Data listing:
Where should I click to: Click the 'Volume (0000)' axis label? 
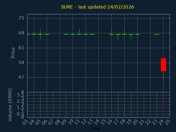(x=10, y=105)
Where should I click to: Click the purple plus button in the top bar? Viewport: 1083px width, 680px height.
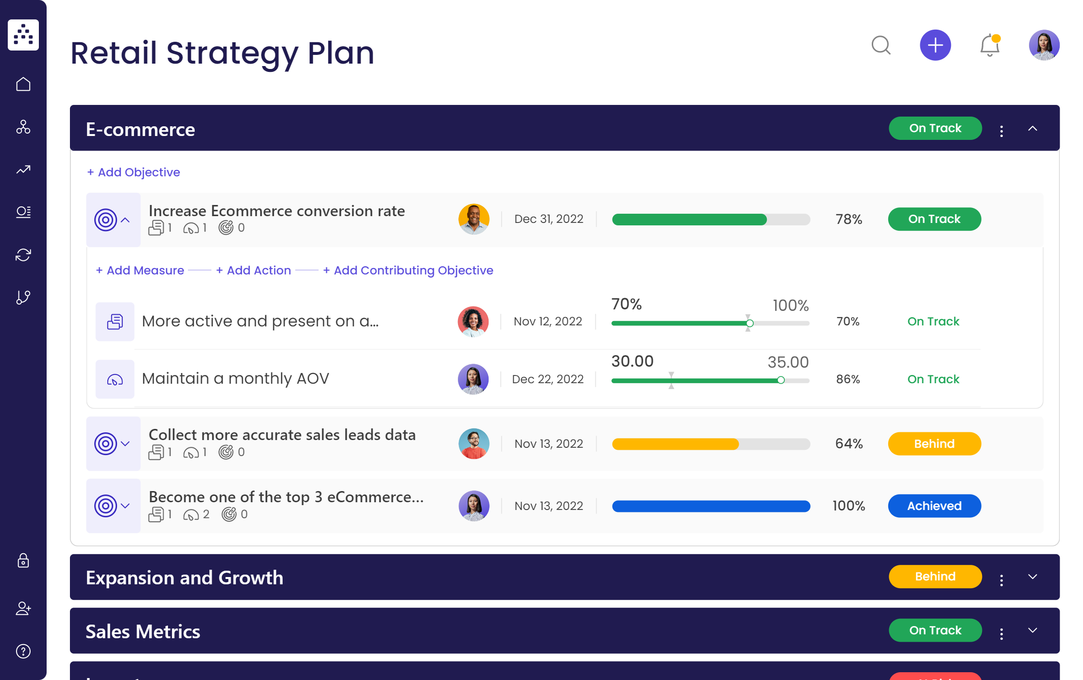[x=935, y=45]
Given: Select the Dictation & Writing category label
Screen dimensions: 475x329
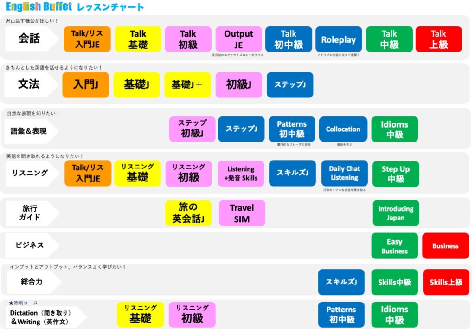Looking at the screenshot, I should [x=43, y=317].
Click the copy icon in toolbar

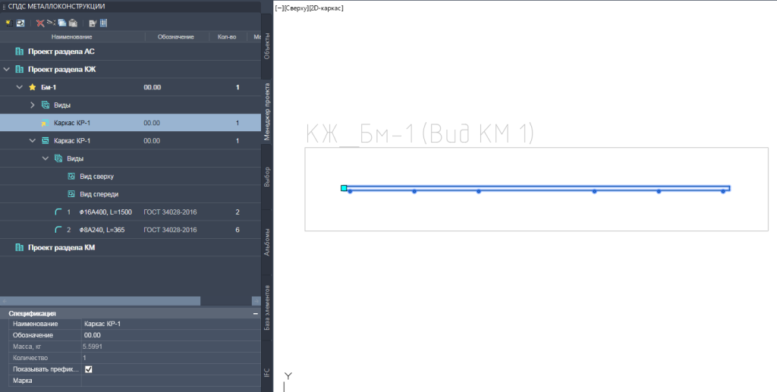62,23
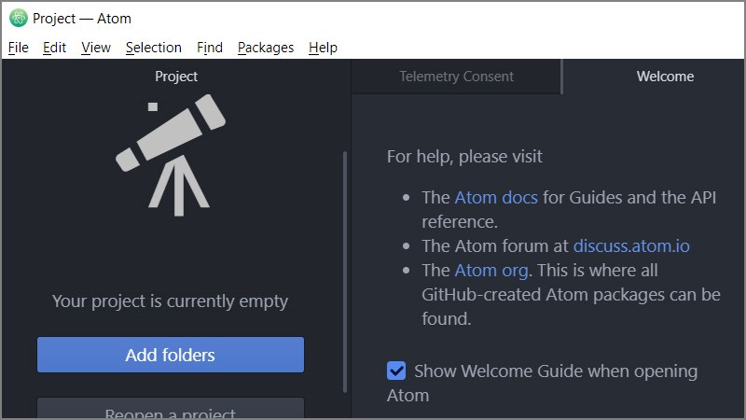Viewport: 746px width, 420px height.
Task: Click the 'Your project is currently empty' text
Action: (x=171, y=301)
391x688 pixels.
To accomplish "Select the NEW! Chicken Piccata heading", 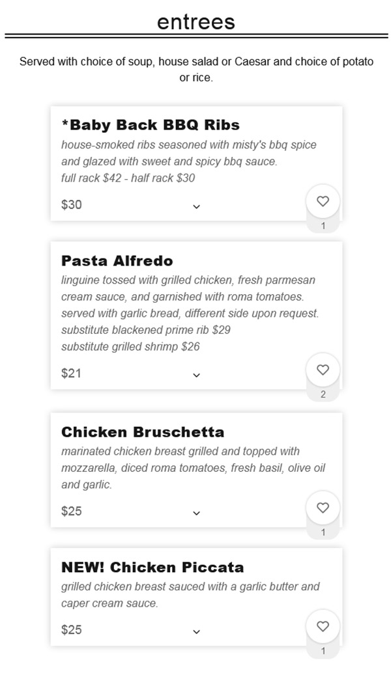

*SHORT TASK:* Rewrite the data above with every "Select" swapped for "Choose" and nothing else altered. Leave the pictures out.

*CORRECT ANSWER:*
Where should I click to: Click the 'Volume (0000)' axis label? 
(x=10, y=105)
Where should I click to: Click the purple plus button in the top bar? Viewport: 1083px width, 680px height.
[x=935, y=45]
Given: Choose the Dictation & Writing category label
Screen dimensions: 475x329
Looking at the screenshot, I should [x=43, y=317].
Click the copy icon in toolbar

62,23
Viewport: 746px width, 420px height.
Task: Click the 'Your project is currently empty' text
Action: (x=171, y=301)
391x688 pixels.
To accomplish "Choose the NEW! Chicken Piccata heading", 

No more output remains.